Warmes Nachtlicht tauscht das Hintergrundbild aus
Nach Sonnenuntergang wird der Bildschirm wärmer, und das Bild vom Mittag ist abends nicht mehr ganz dasselbe.
Die meisten Bildschirme driften nach Einbruch der Dunkelheit ins Warme: Night Shift, Nachtlicht, Warmton — der Name wechselt je nach Gerät. Der Übergang läuft so langsam, dass Text ihn nie verrät. Das Hintergrundbild verrät ihn sofort, denn es besteht fast nur aus Farbe und hat sonst wenig, woran es sich halten könnte.
Was der warme Filter zuerst wegnimmt, ist das Blau. Eine Aufnahme, die auf kühlen Tönen ruht — Dämmerung über Wasser, Schatten auf Schnee, eine graue Straße vor dem Regen —, verliert ihren Halt, und was bleibt, wirkt nicht ruhig, sondern trüb. Bilder, die ohnehin ins Warme neigen, kommen heil durch: trockenes Gras, tief stehende Sonne, Lampenlicht auf Holz. Sie verschieben sich ein wenig und bleiben sie selbst.

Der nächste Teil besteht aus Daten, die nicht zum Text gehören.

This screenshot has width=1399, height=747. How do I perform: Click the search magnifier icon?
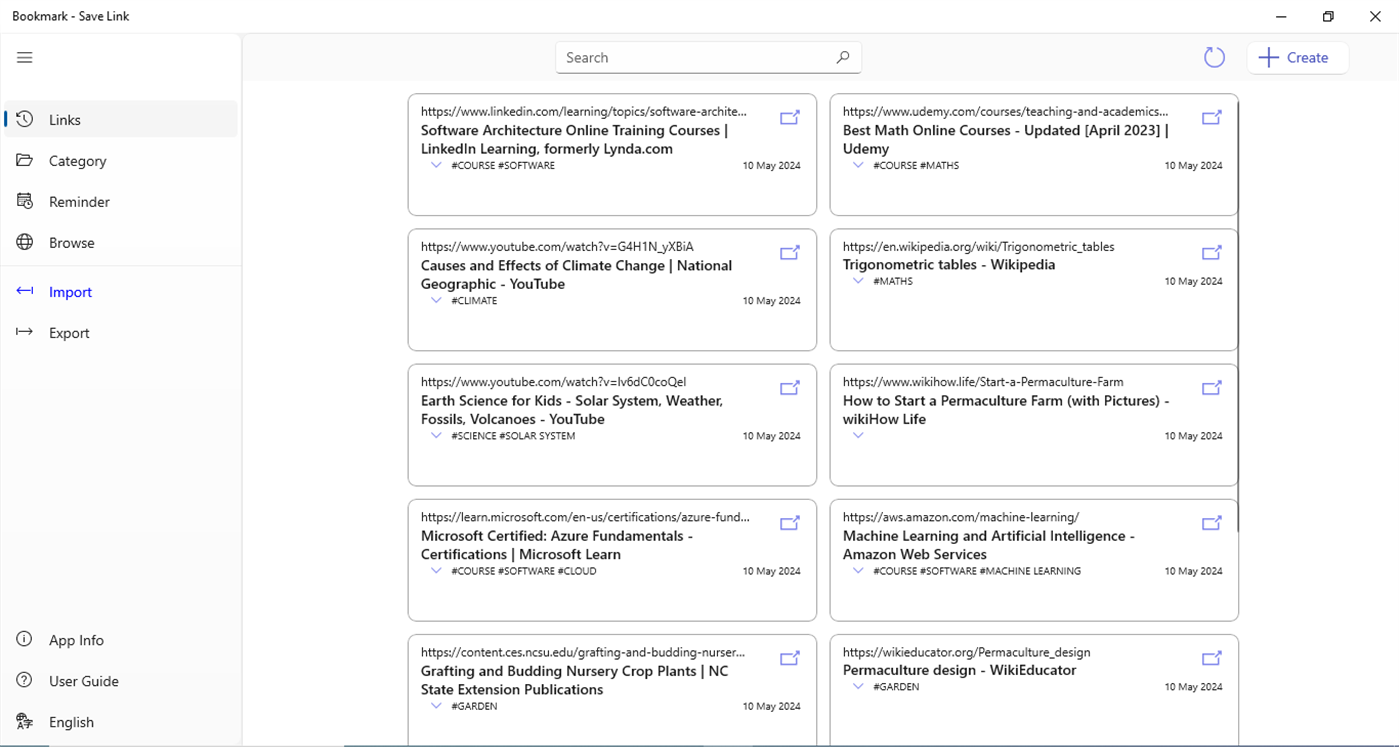click(842, 58)
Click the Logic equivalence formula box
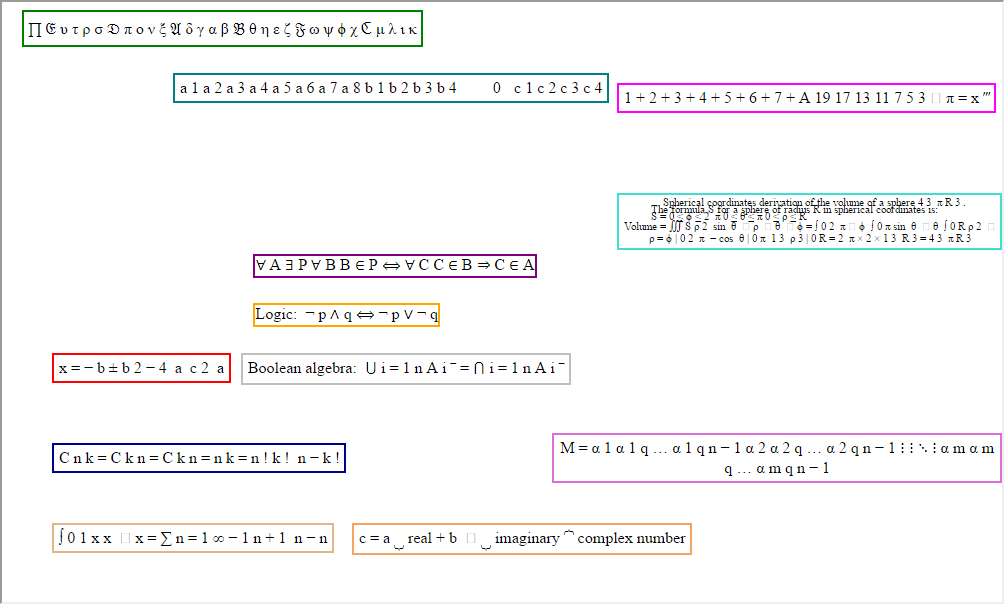 pos(346,314)
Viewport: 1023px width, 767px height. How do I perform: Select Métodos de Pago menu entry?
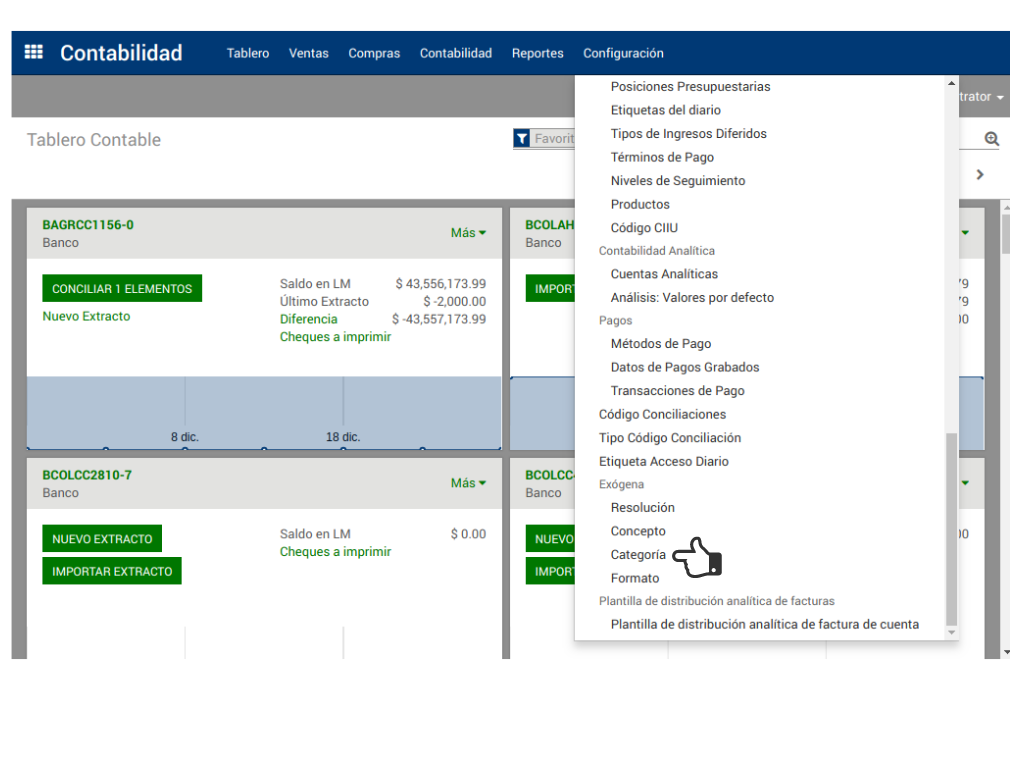pos(660,344)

Wenn ein Hintergrundbild also den Abend mit dir verbringen soll, wähle es abends, mit eingeschaltetem Filter. Bilder, die mittags tragen und um elf immer noch tragen, sind seltener, als es klingt, und meist sind es die leisen: schmale Palette, keine Farbe, die allein die ganze Arbeit macht.